At last her eye is caught by a stand of soft animal puppets with the tiny brass Steiff tag in their ears. She hovers there for a moment—they’re stuffed animals, certainly, but Penny loves to tell stories, and perhaps these hand puppets would help her in that endeavor. June looks through all of them, eventually settling on a silvery wolf and a tiger with pale yellow and black stripes. She can almost hear Penny coming up with a narrative that will suit these characters, or some elaborate task for Lucky to perform with them and, satisfied, she purchases the puppets and turns her steps back to the hotel.

The man at the front desk flags her when she walks in. “Frau Doktor,” he says, “I have here a message for you.” June thanks him and takes the thin envelope he’s offering, pale cream stock with the golden sigil of the embassy, and her name on the front in Floss’s unmistakable scrawl. Her heart sinks as she slips it into her pocket to read once she gets upstairs to her room.

June, the note reads, I’m afraid I must cancel our lunch. Postpone, rather, as we can make it up when next I’m in Edinburgh. But there are great doings just now, and I’m needed here. I know you understand. More to follow. F.

She looks up and out the window at the stately opera house across the street, a bitter taste in the back of her mouth. Certainly she can lunch by herself, but . . . There’s a difference between knowing Floss has carried on without her and actually hearing it firsthand—she could not feel more aware of her own obsolescence now than if Floss had done this deliberately.
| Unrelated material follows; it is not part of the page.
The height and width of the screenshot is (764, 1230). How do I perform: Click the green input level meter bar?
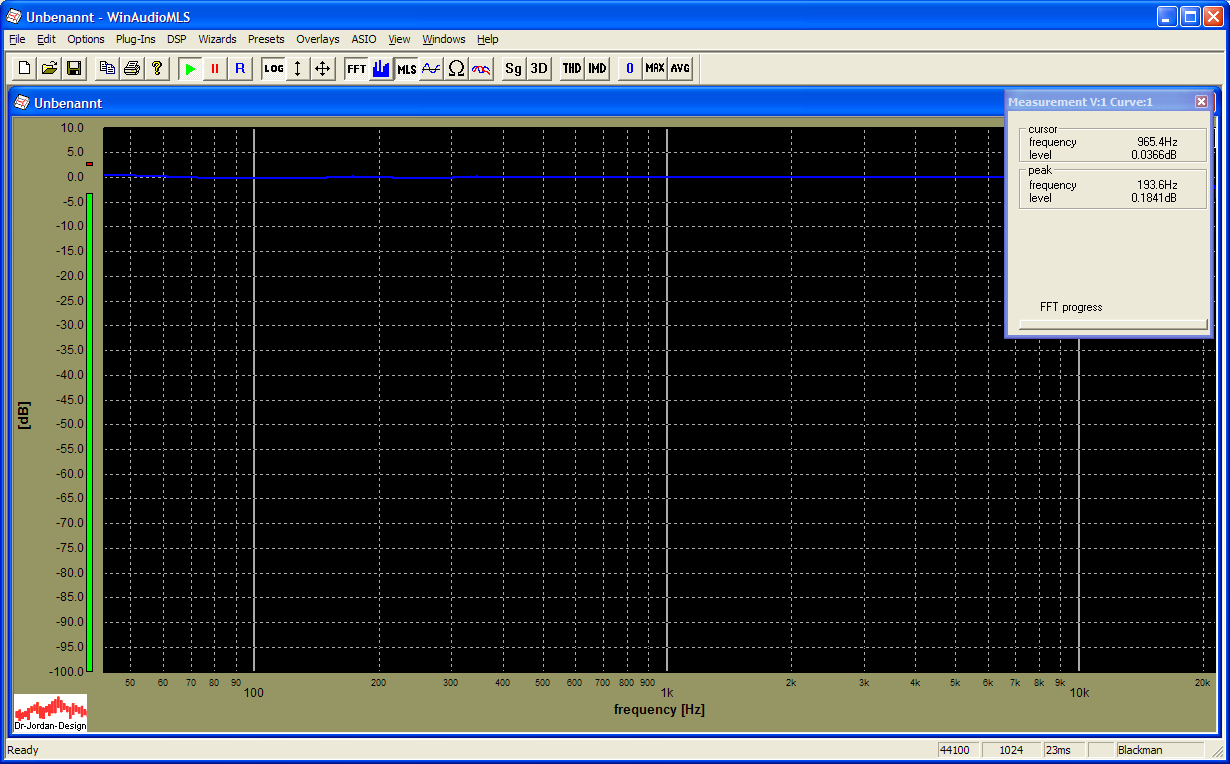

June washes her face and hands, eyeing herself sadly in the mirror before going back downstairs. If she regards the rest of the day as a list, maybe it will mitigate this gnawing feeling in her chest. Very well, she thinks. Soup, a glass of wine, perhaps a slice of Sacher torte. Then she will collect her belongings and take a taxi to the airport and the plane that will take her back to Scotland, her family, and her research, as if those glorious days at that ghastly old mansion and its outposts had never even happened.

All those years of urgency, and the endless ripples of consequence. Lives saved, to be sure, but her marriage imperiled, her health chipped away at like a flock of sheep beset by wolves. And yet. Wouldn’t she do it again, if she could, even knowing the cost? The codebreaking, that work . . . It had been home. Of course the house on Shakespeare Close is home as well, as is Alec, their family. But it’s not the same. Perhaps she is ungrateful. But sometimes she thinks back on the life her mother had planned for her, the life June had tried so hard to avoid, only to realize that she’s ended up more or less where Imogene Attwell had wanted her. And that is a bitter pill indeed.